Locate every line below that contains the word "agent" and copy it.

§ RECORD EXTRACTS:
★ ★ ★ ★ ★ ★ ★

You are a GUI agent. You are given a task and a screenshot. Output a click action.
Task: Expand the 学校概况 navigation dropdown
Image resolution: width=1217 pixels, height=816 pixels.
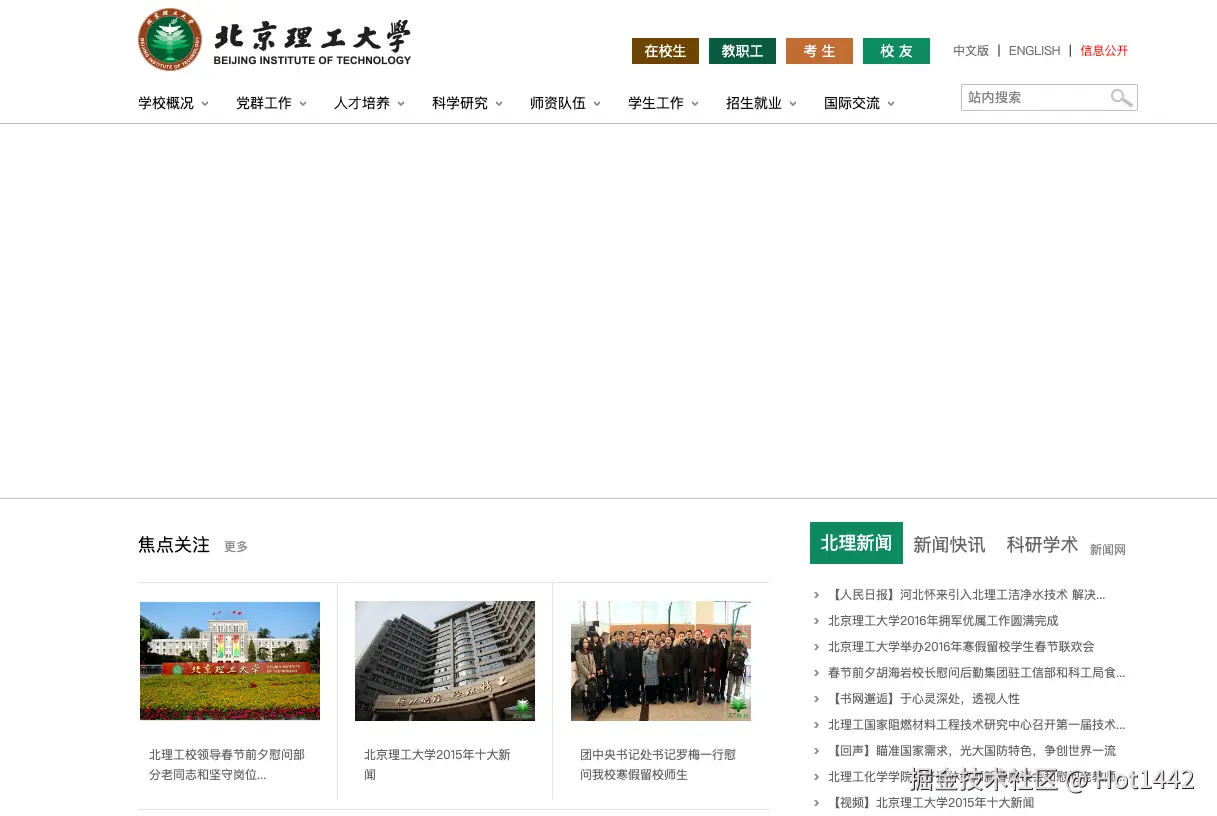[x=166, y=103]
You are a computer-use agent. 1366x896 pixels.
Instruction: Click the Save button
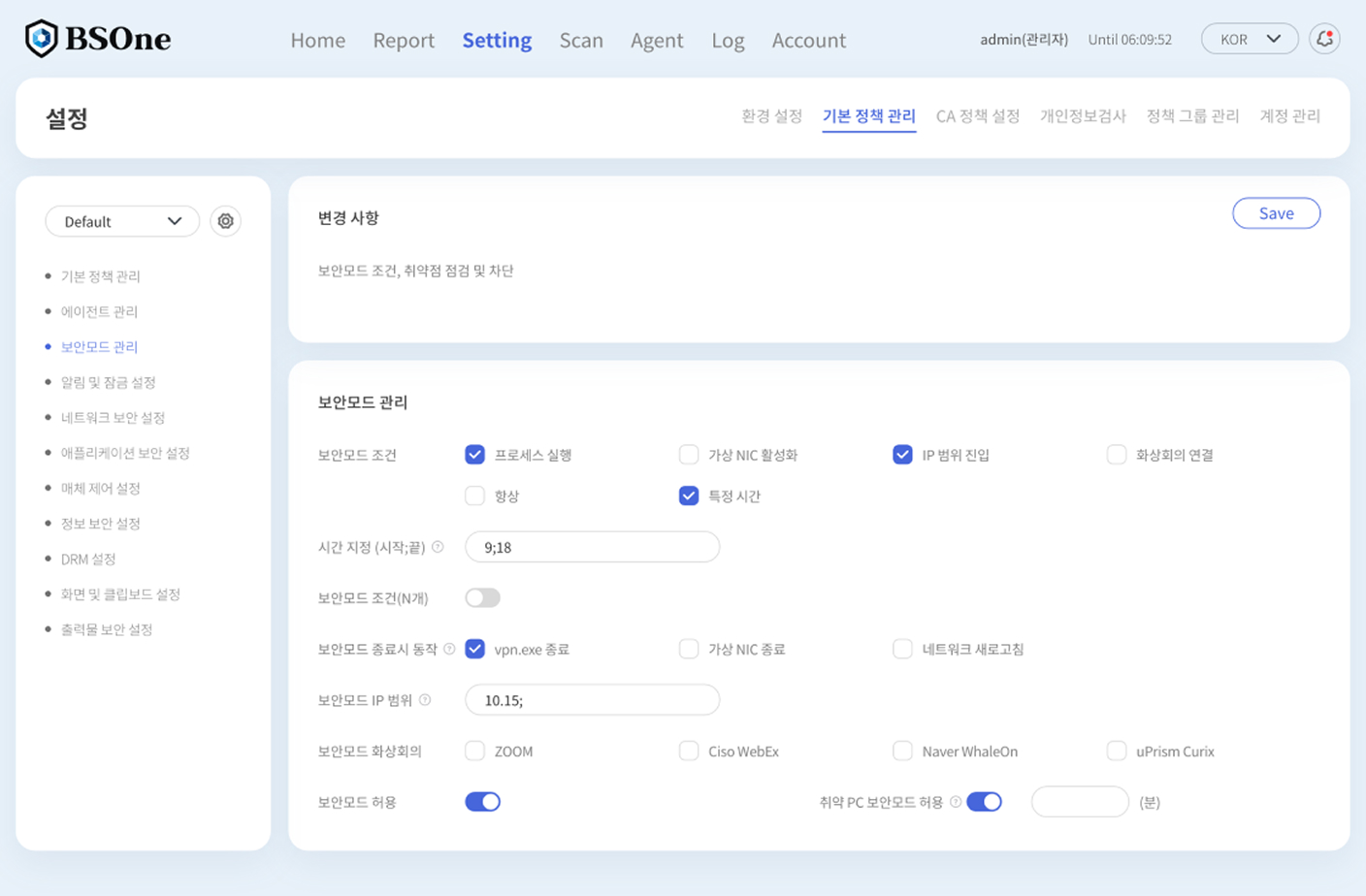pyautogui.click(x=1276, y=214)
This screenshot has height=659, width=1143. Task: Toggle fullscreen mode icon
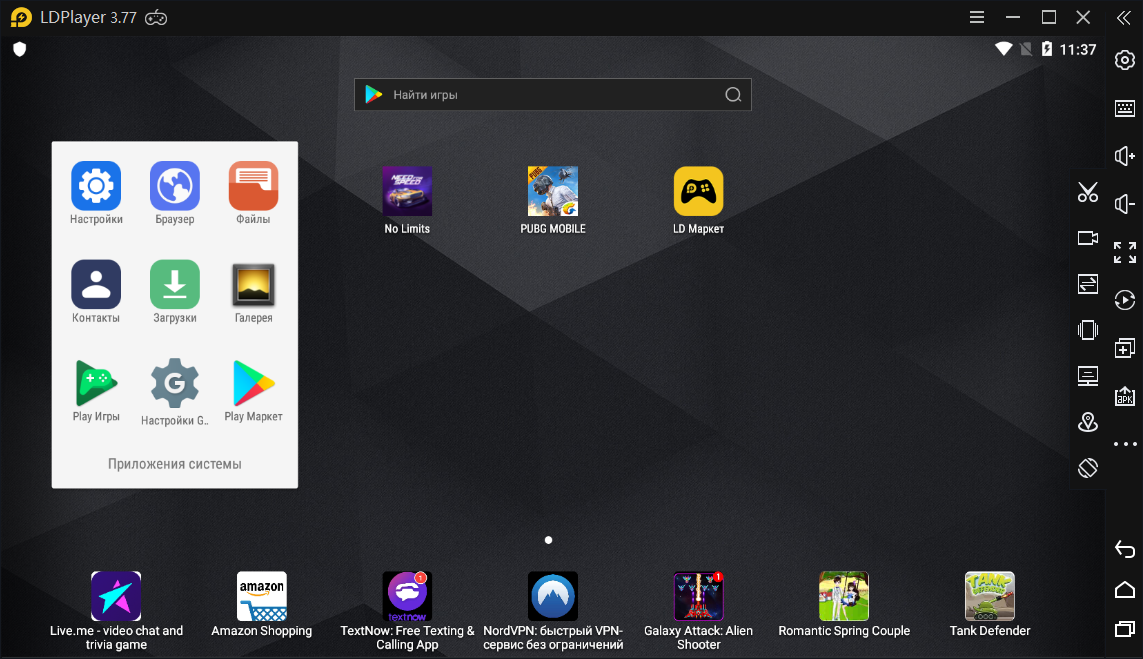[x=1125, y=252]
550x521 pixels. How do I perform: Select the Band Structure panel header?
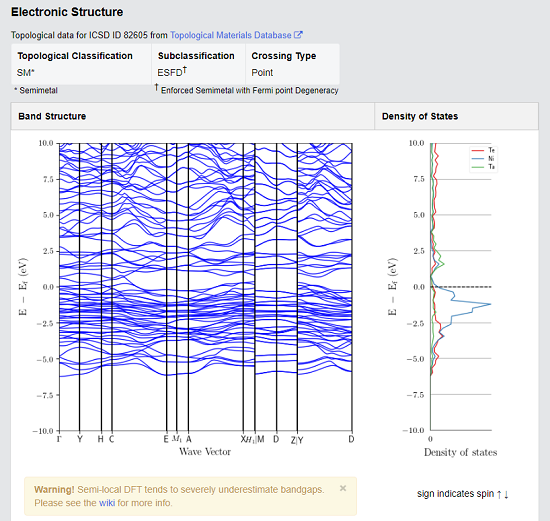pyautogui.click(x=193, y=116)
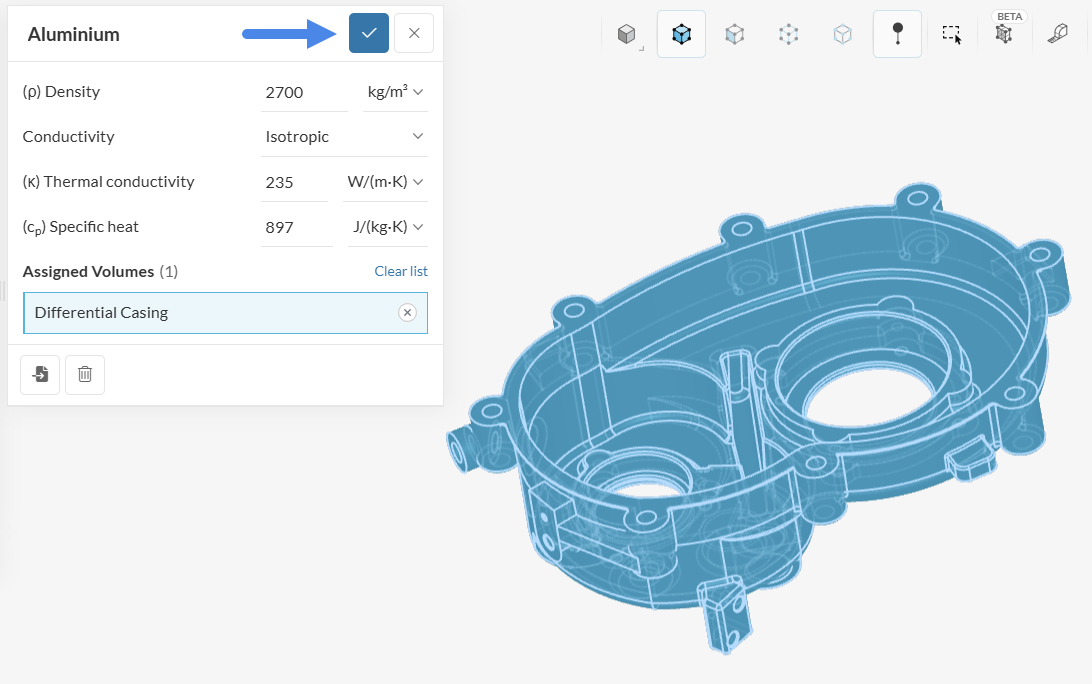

★ ★ ★ ★ ★ ★ ★

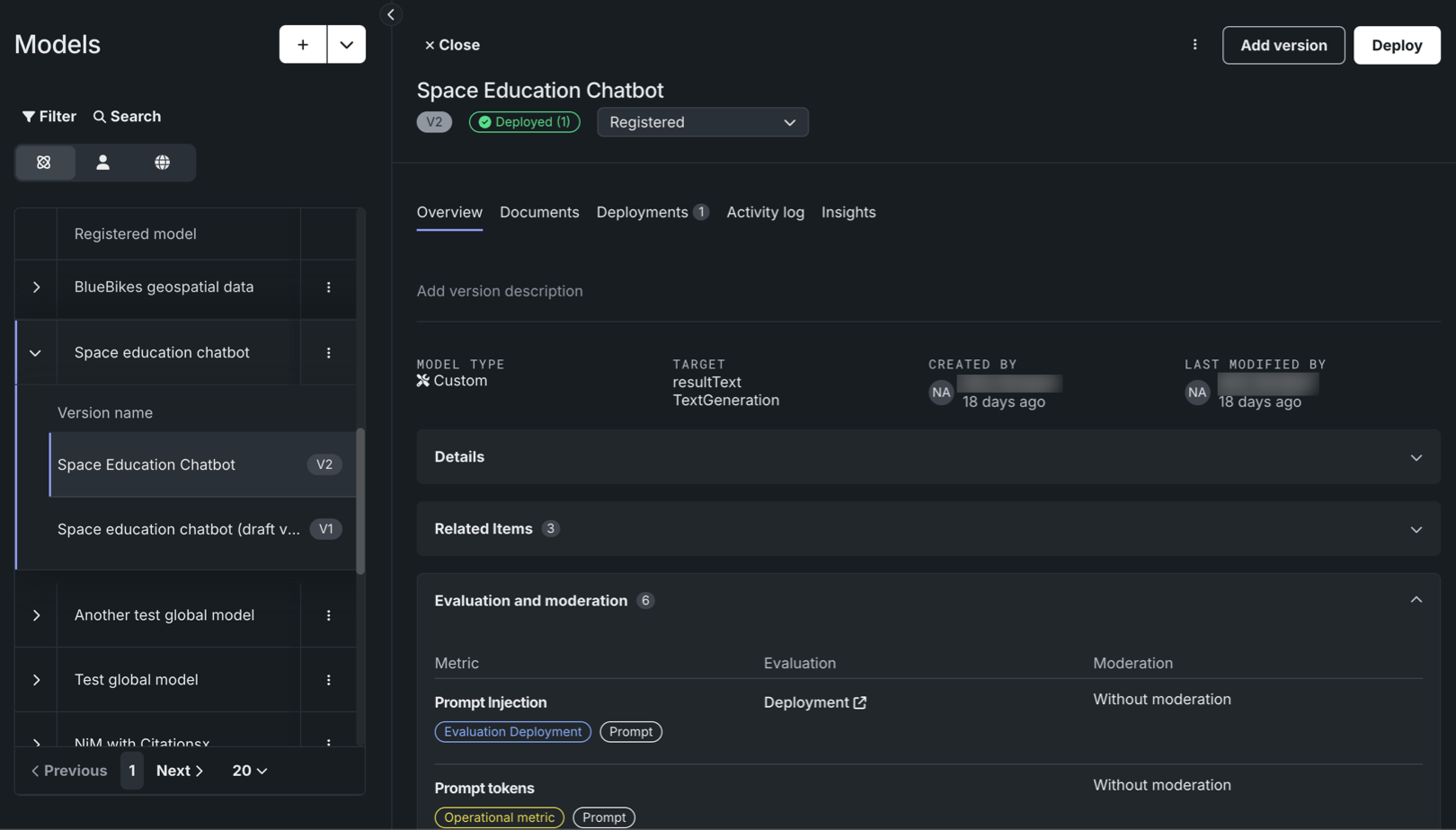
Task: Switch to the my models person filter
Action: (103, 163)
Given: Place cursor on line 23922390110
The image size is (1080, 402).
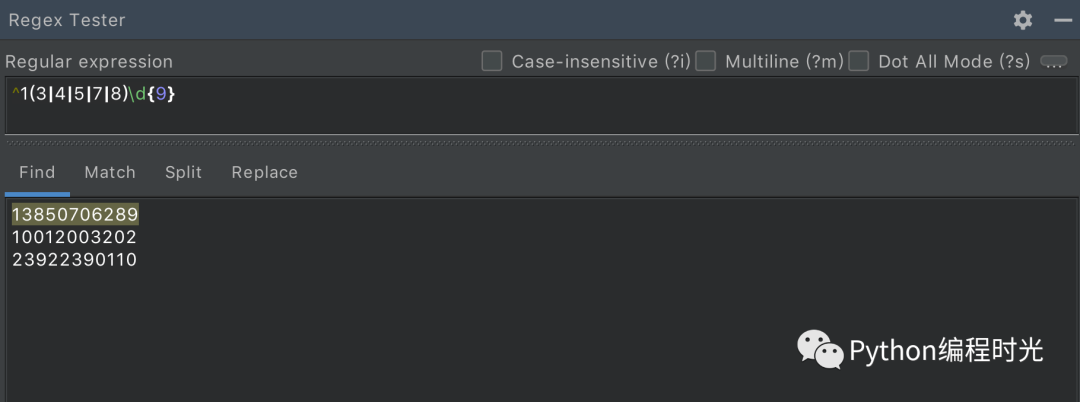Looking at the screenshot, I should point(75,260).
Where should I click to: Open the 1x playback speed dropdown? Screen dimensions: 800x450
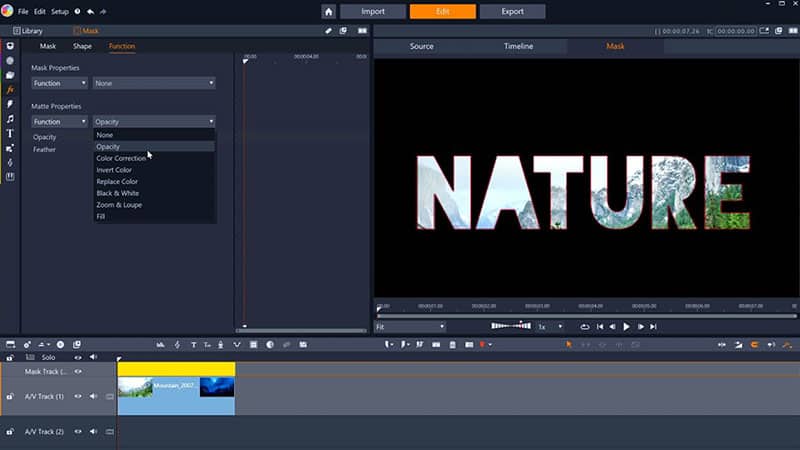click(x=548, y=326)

★ ★ ★ ★ ★ ★ ★

§ ANSWER FOR THE TASK:
You are a GUI agent. You are given a task and a screenshot. Output a click action.
You are a computer-use agent. 1366x896 pixels.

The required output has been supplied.